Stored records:
_ _ _ _ _

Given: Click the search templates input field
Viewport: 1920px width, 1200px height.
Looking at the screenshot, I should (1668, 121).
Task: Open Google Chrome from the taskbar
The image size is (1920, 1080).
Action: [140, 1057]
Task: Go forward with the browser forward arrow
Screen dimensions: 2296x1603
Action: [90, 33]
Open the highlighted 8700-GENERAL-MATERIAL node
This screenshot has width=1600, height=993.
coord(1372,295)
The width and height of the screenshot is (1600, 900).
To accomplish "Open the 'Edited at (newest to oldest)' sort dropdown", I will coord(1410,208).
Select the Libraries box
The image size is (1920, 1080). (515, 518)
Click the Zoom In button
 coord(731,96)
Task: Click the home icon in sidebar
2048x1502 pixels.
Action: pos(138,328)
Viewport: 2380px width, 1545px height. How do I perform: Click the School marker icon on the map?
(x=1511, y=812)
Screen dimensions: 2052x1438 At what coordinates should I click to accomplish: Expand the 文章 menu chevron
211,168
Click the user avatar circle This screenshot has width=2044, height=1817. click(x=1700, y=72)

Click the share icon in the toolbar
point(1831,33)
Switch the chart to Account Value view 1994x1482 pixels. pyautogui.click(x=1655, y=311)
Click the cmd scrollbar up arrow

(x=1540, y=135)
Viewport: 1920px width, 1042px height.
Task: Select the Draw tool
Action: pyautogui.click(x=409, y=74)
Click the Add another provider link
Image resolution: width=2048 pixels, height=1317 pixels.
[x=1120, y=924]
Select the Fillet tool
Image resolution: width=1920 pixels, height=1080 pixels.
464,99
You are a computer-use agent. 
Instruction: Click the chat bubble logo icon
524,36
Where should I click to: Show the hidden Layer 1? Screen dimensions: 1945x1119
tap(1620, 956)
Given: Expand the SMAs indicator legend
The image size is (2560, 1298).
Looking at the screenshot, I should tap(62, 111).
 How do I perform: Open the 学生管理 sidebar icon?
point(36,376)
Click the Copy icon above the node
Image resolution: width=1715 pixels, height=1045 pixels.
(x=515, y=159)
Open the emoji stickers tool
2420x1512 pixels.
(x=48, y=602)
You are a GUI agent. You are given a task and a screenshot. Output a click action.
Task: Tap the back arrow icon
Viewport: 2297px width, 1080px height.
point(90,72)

_ _ _ _ _

WHAT THIS TASK INVOLVES: Your answer should be every entry above, repeated exactly.

EXERCISE OUTPUT:
Given: Click the search templates input field
Viewport: 1920px width, 1200px height.
Looking at the screenshot, I should (1668, 121).
Task: Open Google Chrome from the taskbar
The image size is (1920, 1080).
Action: [140, 1057]
Task: Go forward with the browser forward arrow
Screen dimensions: 2296x1603
Action: [90, 33]
Open the highlighted 8700-GENERAL-MATERIAL node
This screenshot has width=1600, height=993.
coord(1372,295)
The width and height of the screenshot is (1600, 900).
To accomplish "Open the 'Edited at (newest to oldest)' sort dropdown", I will coord(1410,208).
Select the Libraries box
The image size is (1920, 1080). (515, 518)
Click the Zoom In button
 coord(731,96)
Task: Click the home icon in sidebar
2048x1502 pixels.
Action: pos(138,328)
Viewport: 2380px width, 1545px height. How do I perform: Click the School marker icon on the map?
(x=1511, y=812)
Screen dimensions: 2052x1438 At what coordinates should I click to accomplish: Expand the 文章 menu chevron
211,168
Click the user avatar circle This screenshot has width=2044, height=1817. click(x=1700, y=72)

Click the share icon in the toolbar
point(1831,33)
Switch the chart to Account Value view 1994x1482 pixels. pyautogui.click(x=1655, y=311)
Click the cmd scrollbar up arrow

(x=1540, y=135)
Viewport: 1920px width, 1042px height.
Task: Select the Draw tool
Action: pyautogui.click(x=409, y=74)
Click the Add another provider link
Image resolution: width=2048 pixels, height=1317 pixels.
[x=1120, y=924]
Select the Fillet tool
Image resolution: width=1920 pixels, height=1080 pixels.
464,99
You are a computer-use agent. 
Instruction: Click the chat bubble logo icon
524,36
Where should I click to: Show the hidden Layer 1? Screen dimensions: 1945x1119
tap(1620, 956)
Given: Expand the SMAs indicator legend
The image size is (2560, 1298).
Looking at the screenshot, I should tap(62, 111).
 How do I perform: Open the 学生管理 sidebar icon?
point(36,376)
Click the Copy icon above the node
Image resolution: width=1715 pixels, height=1045 pixels.
(x=515, y=159)
Open the emoji stickers tool
2420x1512 pixels.
(x=48, y=602)
You are a GUI agent. You are given a task and a screenshot. Output a click action.
Task: Tap the back arrow icon
Viewport: 2297px width, 1080px height.
point(90,72)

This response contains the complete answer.